→ **Tâche courte**: Reproduisez le passage de l'article sur les contrats aidés en Guadeloupe, de « L’opiniâtre résistance des » à « les accords passés. ».

La longue lutte des Contrats Aidés en Guadeloupe

Bitin Caraibe - 27/11/2010
Image:La longue lutte des Contrats Aidés en Guadeloupe

Un an après, où en est-on ?
par Éliane Paul-Di Vincenzo

La grève générale menée par le LKP
en 2009 avait remis sur la sellette et
renforcé la bagarre entamée par les
Contrats Aidés dès la fin 2007.

Maintenant soutenus par la CGTG,
qui a rejoint la FSU, ils se sont
constitués en Collectif “Contrats
Aidés et Précaires” du LKP et ont été
mobilisés de mars 2009 à fin juillet
2009 sans discontinuer.

Leurs luttes incessantes avaient permis de reconduire
tous les contrats de celles et ceux qui en faisaient la
demande, et de porter leur quotité horaire à
26 heures hebdomadaires au lieu de 20, ce qui leur
faisait gagner environ 200 euros mensuels de plus.

Un
Protocole d’accord était signé, avec l’aval du Préfet, entre
Pôle Emploi et le Collectif, qui entérinait le réemploi de
touTEs, leur garantissait la possibilité d’enchaîner un CAV à
un CAE, ainsi que la mise en place par leurs employeurs
d’une formation qualifiante, voire diplômante.
De leur côté, les collectivités locales s’engageaient à
titulariser, dans les deux ans, tous les personnels
précaires en poste au 31 décembre 2009.

Un an après, où en est-on ?

L’opiniâtre résistance des employeurs

Dès septembre 2009, les différents employeurs, confortés
par l’arrivée massive de troupes de métropole, affichent
leur désir de revanche, après des grèves et occupations
qui les avaient plus que rudoyés, et durcissent le ton. Ce sont
d’abord le Conseil Régional - présidé par un socialiste
prêt à faire allégeance à Sarkozy - et le Rectorat - où le
nouveau recteur a donné carte blanche à son chef de
cabinet, Guadeloupéen, ancien dirigeant de l’UNSA,
décidé à en découdre avec les grévistes - qui refusent de
reconnaître toute légitimité aux membres du LKP et qui
vont bafouer sans cesse les accords passés.

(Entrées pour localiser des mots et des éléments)
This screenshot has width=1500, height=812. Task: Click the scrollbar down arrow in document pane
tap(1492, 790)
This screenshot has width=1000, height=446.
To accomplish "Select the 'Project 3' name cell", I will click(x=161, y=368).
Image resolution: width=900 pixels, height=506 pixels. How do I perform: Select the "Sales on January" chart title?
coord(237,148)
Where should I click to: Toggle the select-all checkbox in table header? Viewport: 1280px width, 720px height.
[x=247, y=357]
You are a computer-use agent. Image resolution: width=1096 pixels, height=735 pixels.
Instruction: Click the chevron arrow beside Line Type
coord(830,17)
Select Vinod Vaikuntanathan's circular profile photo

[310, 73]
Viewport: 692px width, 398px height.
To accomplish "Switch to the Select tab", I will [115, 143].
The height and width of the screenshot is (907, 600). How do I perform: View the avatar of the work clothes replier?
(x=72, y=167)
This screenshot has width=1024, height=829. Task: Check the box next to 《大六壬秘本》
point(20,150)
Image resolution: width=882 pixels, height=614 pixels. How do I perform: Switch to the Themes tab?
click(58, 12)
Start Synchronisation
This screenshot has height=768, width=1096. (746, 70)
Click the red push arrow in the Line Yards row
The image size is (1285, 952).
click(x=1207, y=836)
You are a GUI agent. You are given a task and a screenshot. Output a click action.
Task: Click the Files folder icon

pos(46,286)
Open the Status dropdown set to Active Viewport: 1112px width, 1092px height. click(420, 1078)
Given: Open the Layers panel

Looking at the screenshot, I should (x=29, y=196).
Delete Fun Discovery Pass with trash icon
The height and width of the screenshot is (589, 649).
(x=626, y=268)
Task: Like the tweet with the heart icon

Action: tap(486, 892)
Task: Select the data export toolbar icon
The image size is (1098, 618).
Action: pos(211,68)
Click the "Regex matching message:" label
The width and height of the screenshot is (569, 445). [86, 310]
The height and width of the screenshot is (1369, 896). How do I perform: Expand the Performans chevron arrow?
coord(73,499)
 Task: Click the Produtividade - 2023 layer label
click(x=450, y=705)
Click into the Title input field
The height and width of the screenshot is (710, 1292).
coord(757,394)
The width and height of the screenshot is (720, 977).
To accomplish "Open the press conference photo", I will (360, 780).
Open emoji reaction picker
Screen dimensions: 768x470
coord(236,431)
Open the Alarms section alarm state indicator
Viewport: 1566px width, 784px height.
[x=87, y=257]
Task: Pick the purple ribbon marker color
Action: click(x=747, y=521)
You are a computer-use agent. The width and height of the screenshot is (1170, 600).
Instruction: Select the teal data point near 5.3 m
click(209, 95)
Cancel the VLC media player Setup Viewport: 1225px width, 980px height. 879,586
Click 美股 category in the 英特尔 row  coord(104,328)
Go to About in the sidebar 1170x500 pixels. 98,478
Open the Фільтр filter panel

→ **La solution**:
L’opiniâtre résistance des employeurs

Dès septembre 2009, les différents employeurs, confortés
par l’arrivée massive de troupes de métropole, affichent
leur désir de revanche, après des grèves et occupations
qui les avaient plus que rudoyés, et durcissent le ton. Ce sont
d’abord le Conseil Régional - présidé par un socialiste
prêt à faire allégeance à Sarkozy - et le Rectorat - où le
nouveau recteur a donné carte blanche à son chef de
cabinet, Guadeloupéen, ancien dirigeant de l’UNSA,
décidé à en découdre avec les grévistes - qui refusent de
reconnaître toute légitimité aux membres du LKP et qui
vont bafouer sans cesse les accords passés.